====== Data ======

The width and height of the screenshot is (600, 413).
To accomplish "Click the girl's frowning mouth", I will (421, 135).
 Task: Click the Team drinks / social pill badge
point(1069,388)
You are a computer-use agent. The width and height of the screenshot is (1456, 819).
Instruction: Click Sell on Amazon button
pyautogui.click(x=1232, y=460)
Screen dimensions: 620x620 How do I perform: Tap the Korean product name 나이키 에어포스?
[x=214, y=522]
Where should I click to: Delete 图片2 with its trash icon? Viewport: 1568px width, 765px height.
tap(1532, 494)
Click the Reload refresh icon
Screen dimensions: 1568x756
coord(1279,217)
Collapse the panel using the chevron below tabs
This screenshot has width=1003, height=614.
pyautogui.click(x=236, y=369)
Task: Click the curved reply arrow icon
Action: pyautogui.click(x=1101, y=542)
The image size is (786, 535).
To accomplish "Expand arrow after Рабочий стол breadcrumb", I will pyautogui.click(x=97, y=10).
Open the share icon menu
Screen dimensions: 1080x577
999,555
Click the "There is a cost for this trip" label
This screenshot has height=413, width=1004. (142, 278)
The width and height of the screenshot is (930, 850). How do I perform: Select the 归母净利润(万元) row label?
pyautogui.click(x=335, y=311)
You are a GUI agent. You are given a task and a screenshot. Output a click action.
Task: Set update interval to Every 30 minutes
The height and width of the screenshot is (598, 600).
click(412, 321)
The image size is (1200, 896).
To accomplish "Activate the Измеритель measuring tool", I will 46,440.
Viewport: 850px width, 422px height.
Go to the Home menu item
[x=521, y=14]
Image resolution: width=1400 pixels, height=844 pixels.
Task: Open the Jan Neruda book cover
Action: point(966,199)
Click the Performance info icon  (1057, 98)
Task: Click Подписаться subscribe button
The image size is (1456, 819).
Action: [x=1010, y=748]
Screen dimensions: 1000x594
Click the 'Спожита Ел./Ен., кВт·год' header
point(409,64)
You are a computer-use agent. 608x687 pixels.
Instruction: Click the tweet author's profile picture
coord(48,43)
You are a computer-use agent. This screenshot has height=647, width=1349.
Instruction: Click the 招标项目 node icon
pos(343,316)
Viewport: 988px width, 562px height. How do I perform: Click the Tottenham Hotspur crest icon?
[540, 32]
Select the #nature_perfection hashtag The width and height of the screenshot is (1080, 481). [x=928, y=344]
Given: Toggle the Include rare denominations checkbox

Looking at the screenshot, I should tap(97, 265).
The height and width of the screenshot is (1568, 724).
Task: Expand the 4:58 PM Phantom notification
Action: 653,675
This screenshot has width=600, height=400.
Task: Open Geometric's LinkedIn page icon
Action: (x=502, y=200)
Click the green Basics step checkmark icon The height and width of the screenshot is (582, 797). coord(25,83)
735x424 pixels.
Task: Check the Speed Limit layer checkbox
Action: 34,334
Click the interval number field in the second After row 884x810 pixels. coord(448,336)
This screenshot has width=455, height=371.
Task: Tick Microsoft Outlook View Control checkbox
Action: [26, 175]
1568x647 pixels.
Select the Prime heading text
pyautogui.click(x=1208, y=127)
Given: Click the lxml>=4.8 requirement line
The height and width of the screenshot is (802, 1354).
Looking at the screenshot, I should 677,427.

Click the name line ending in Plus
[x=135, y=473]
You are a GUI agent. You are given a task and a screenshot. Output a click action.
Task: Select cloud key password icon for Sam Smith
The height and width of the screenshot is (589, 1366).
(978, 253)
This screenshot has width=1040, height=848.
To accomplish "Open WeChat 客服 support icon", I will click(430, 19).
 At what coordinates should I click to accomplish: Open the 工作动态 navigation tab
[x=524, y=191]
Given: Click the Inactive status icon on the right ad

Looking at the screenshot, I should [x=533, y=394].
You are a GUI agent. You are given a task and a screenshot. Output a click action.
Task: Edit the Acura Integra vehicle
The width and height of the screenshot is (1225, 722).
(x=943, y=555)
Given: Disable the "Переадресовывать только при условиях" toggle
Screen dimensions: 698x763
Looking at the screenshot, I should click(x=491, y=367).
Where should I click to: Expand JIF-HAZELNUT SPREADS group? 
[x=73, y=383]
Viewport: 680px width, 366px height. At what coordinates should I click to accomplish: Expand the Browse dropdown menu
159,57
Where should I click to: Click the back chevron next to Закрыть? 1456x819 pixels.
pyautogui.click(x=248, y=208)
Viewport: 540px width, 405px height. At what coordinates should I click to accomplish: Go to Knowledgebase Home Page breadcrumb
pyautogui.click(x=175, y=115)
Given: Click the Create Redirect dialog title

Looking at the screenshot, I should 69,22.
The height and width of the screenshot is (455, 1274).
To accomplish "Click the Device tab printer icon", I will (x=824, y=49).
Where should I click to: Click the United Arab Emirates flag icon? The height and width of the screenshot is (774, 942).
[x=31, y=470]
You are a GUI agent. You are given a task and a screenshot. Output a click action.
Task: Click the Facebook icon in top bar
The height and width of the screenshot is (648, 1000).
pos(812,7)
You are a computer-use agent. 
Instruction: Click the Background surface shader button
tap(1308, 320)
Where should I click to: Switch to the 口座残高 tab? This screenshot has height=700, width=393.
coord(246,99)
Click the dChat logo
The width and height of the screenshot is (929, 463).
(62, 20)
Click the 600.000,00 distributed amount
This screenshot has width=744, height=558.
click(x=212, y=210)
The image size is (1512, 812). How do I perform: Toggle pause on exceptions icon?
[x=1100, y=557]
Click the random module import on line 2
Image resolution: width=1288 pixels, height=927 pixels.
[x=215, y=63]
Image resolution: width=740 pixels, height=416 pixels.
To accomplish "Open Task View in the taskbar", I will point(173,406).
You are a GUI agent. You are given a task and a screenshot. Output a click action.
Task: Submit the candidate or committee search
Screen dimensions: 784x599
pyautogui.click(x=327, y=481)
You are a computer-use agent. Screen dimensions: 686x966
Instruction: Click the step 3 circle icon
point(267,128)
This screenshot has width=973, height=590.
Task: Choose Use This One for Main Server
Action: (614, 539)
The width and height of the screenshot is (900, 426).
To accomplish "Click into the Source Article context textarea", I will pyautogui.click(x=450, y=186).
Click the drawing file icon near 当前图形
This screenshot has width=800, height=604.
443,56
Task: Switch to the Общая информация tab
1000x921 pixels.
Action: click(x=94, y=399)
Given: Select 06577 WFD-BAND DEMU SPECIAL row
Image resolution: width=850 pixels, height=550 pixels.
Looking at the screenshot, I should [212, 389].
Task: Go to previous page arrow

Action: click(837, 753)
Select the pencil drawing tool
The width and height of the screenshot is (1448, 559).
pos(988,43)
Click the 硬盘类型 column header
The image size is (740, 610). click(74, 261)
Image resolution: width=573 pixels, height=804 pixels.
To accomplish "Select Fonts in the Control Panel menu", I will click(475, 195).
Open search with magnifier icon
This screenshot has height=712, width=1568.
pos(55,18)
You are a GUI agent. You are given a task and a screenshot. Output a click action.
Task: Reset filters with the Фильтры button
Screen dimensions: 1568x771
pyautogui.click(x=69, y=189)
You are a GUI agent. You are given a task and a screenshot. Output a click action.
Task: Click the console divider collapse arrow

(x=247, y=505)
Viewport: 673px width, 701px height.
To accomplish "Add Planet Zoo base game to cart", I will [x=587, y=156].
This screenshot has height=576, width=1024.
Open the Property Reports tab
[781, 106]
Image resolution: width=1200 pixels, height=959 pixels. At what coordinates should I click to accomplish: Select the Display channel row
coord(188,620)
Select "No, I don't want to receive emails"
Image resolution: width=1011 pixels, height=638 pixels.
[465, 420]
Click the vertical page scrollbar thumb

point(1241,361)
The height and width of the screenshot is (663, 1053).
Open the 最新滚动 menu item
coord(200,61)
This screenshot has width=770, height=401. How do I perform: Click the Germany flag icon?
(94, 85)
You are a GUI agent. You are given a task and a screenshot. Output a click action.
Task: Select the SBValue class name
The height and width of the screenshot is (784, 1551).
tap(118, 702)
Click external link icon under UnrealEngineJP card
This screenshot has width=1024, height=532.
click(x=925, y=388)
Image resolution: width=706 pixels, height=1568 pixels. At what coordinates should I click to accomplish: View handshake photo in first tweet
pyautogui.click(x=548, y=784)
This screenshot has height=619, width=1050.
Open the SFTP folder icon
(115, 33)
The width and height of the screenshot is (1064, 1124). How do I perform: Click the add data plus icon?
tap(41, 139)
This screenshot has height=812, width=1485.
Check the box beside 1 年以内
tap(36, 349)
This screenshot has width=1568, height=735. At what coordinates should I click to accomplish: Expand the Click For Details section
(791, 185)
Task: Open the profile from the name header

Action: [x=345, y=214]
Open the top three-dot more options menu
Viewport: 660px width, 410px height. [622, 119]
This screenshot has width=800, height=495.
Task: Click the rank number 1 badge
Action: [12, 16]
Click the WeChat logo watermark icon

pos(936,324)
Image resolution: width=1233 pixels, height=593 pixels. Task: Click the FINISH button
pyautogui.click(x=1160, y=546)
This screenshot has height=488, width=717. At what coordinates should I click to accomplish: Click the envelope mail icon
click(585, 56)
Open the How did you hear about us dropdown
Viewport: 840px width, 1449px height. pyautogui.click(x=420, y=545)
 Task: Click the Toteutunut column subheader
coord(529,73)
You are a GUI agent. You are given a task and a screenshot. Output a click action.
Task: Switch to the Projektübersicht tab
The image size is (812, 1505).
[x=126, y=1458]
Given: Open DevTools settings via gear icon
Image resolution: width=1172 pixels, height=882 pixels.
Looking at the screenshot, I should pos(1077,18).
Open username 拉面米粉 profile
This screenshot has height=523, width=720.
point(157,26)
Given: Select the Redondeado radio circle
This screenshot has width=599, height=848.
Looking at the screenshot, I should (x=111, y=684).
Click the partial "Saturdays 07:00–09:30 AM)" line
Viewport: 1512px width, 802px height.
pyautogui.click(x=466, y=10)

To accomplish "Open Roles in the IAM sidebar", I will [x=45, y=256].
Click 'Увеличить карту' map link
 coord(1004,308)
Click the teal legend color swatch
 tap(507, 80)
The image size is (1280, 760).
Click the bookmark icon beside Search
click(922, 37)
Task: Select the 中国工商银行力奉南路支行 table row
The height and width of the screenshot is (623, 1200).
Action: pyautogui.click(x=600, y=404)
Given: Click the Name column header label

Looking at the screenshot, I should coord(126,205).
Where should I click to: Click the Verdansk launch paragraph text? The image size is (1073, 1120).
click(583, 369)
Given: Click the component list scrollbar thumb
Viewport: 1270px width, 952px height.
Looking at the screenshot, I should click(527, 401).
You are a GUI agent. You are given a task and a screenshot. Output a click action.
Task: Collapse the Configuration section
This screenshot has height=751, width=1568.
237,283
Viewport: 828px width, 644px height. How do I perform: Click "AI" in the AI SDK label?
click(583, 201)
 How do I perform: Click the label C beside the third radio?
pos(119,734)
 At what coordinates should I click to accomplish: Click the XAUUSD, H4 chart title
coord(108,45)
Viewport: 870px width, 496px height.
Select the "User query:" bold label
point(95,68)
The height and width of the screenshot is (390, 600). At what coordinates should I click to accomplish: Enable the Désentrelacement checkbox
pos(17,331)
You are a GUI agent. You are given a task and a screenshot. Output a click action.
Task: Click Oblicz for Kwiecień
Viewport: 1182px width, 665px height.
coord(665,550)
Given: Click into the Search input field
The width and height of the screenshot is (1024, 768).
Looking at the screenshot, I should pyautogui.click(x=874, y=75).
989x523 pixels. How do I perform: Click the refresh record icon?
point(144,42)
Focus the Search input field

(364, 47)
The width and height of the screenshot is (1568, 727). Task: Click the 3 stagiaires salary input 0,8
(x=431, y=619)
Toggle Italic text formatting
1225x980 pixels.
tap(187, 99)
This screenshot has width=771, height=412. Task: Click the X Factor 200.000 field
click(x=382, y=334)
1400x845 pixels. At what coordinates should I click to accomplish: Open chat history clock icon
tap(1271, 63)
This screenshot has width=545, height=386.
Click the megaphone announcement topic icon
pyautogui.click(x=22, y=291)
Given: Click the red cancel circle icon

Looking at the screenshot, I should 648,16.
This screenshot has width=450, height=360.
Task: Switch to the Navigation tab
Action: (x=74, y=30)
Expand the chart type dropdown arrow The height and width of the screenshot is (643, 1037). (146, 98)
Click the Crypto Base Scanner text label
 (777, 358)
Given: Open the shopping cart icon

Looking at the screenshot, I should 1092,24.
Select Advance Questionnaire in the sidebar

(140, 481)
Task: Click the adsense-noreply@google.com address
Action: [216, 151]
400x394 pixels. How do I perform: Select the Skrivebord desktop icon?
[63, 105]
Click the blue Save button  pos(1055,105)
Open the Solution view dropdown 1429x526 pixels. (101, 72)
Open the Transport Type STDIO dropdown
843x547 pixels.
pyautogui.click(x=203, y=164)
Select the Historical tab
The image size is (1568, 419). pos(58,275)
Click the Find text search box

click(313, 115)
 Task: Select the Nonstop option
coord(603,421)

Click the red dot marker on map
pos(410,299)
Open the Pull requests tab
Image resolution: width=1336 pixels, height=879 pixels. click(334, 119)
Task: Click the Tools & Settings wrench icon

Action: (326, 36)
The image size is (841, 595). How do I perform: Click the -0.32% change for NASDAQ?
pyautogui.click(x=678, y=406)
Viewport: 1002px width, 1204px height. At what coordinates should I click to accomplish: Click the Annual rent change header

======

-- What is expected --
From the data, collect all lines where the string "into" appears.

-- Answer to this task --
To accomplish "Click into the Source Article context textarea", I will pyautogui.click(x=450, y=186).
Given: Click into the Search input field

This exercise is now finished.